24 ひとりぼっちのバスケ <紹介:高木さとし>

挿絵(By みてみん)


<24話 あらすじ>

体調を心配する虎之助に辛く当たってしまった百瀬。南朋は百瀬の身に何か普通ではないことが起きていると直感する。

バスケットコートに戻り、目にしたのは、チームメイトと連携せず、たった一人でプレーするさとしの姿。誰もを楽しませるバスケをしていたはずの彼の変貌に、南朋は言葉を失う。

挿絵(By みてみん)

 トイレの個室で座り込んだまま、百瀬は虎之助の出て行ったトイレの出入り口を呆然と見つめていた。

 ジャージの胸のあたりをギュッと握りしめている。


「吐き気は落ち着いたか」


 問いかけると頷いて、潤んだ目でこちらを見上げる。


「どうしよう。俺、トラに悪いことをした。余裕がなくて……すごく、怖かったから」

「そうだな。戻ったら謝ろう」


 案外人に気を遣う虎之助のことだ。きっと何事もなかったかのような顔でチームに戻っているに違いない。

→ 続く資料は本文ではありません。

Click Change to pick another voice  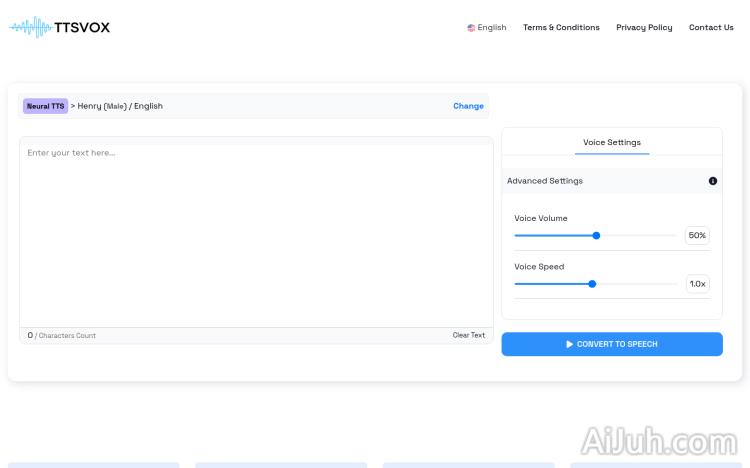[x=468, y=106]
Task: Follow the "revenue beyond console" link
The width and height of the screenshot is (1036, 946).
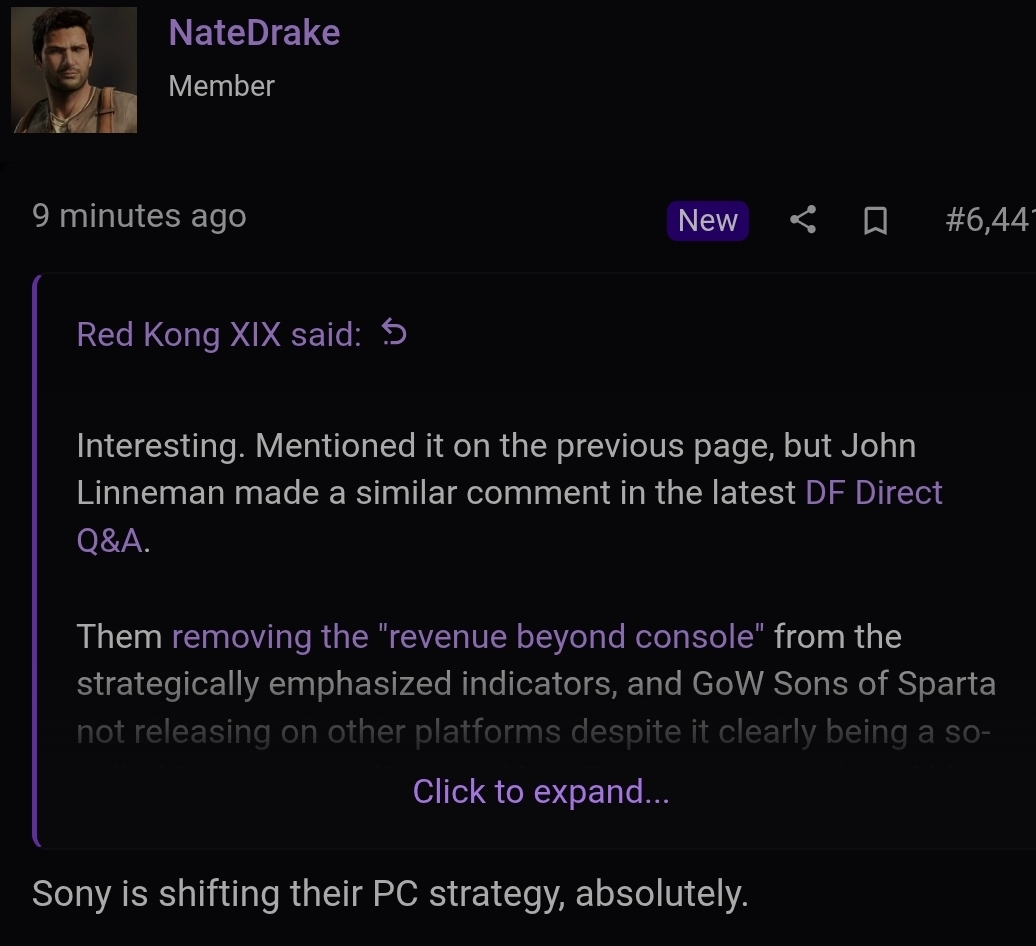Action: tap(468, 636)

 百瀬はちいさな声で返事をしたものの、なかなか立ちあがろうとはしなかった。


「どうした。もう少し休んでいく?」

「いや、もう大丈夫。大丈夫なんだけど……手を貸してもらってもいいかな」

「手?」


 言われるがまま右手を差し出すと、百瀬は全体重を預けてくるような強い力で引っ張った。

 幽霊みたいに湿っていて、冷やっこい。

 立ち上がるのを助けて欲しいんだと理解した瞬間、一人で立てないくせにと言う虎之助の言葉が頭を掠め、とっさに左手で百瀬の腕をとる。


「だめだよ。捻挫してるのに」


 俺の手に負担をかけまいとしてか、百瀬は空いた手で俺の体操服を掴んだ。

 虎之助の言ってたことは決して大袈裟じゃない。足が立たないんだ。


「俺は平気。それより百瀬、お前ほんとに大丈夫? 腰が抜けたのか」

「たぶん」


 腕を肩にかけて支えてやると、百瀬の二本の足が真っ直ぐ床を踏み、ようやく負担が軽くなる。

 これなら歩けそうだ。

 百瀬が指す、手洗い場まで足を進める。


「さっき、怖かったって言ってたよな。それってなんのこと」


 自分で口にしたくせに、百瀬は困惑したようにうーんと唸り


「……わかんない」


と言葉を濁した。


「腰を抜かすほど怖かったのに? ……お化けでも見たか」


 発想が貧困すぎて嫌になるが、思いつくのはそんなものしかない。

 このトイレは学校の怪談話の舞台にもなっている。

 体育館裏に呼び出され壮絶ないじめを受けた人たちの、涙と恨みつらみがここには染み付いてるのだとか。


「はぁ? 南朋、学校の怪談なんか信じてんの」

「百瀬が見たって言うんなら、信じるけど」

「そんなことで信じるの? 危ないな。お前の将来が心配」


 お化けは冗談だとしても、じゃあ何がそんなに怖かったんだろうと思い巡らせ、この発想はおかしい、と直感する。

 例えば今、俺がお化けを見たとする。

 支えられていたのなら、このまま百瀬に離れずそばにいて欲しいと思うはず。

 触んな。ほっとけ。あっちいけ?

 これじゃまるで虎之助がお化けだったみたいじゃないか。


「百瀬、トラに……」


 何かされた? と尋ねようとすると同時に百瀬が耳元でつぶやく。


「俺、ほんとにトラに悪いことした。許してくれるかな」

「さぁ。だいぶ酷い態度だったからな。トラが百瀬に何かしたんなら別だけど」

「そうだよね。助けようとしてくれただけなのに」


 水をむけてみたけれど、百瀬の反応に虎之助を疑わせるものはどこにもない。

 実際、俺もあんな辛そうな虎之助の姿を見たのは初めてだった。

 能天気でどこにでもすぐに馴染んで見えていたけれど、人懐こい顔の下に知らない人の中に入っていく不安や、寂しさを隠し持っていたことに、俺は全く気が付かなかった。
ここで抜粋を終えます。